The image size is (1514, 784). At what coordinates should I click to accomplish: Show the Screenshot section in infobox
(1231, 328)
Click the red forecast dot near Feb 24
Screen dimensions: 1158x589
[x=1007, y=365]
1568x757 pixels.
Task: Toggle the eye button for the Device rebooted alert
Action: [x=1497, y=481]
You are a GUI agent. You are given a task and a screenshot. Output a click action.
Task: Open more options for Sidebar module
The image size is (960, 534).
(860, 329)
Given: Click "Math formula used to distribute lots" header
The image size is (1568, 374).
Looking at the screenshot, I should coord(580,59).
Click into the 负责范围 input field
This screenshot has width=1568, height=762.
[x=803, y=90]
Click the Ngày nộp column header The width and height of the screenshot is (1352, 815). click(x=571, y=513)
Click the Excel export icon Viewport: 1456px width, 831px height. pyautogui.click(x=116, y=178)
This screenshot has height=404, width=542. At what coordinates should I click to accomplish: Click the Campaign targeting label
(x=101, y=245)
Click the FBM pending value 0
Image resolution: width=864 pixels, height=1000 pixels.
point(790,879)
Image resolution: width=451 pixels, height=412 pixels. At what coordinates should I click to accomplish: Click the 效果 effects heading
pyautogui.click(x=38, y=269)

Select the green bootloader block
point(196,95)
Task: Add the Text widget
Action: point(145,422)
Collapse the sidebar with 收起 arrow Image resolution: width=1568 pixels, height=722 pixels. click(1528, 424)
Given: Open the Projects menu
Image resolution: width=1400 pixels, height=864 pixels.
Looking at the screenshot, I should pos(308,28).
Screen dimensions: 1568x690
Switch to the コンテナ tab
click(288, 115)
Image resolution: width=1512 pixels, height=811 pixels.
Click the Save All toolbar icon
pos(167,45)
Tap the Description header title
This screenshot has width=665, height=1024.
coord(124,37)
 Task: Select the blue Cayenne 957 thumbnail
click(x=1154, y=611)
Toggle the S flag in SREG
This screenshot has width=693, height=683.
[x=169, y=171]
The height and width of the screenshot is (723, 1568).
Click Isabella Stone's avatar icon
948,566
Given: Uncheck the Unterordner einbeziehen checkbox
________________________
▸ Task description
Count each line of the listing above in which "Open" appears, and give that count with nothing added.

▸ Answer section
2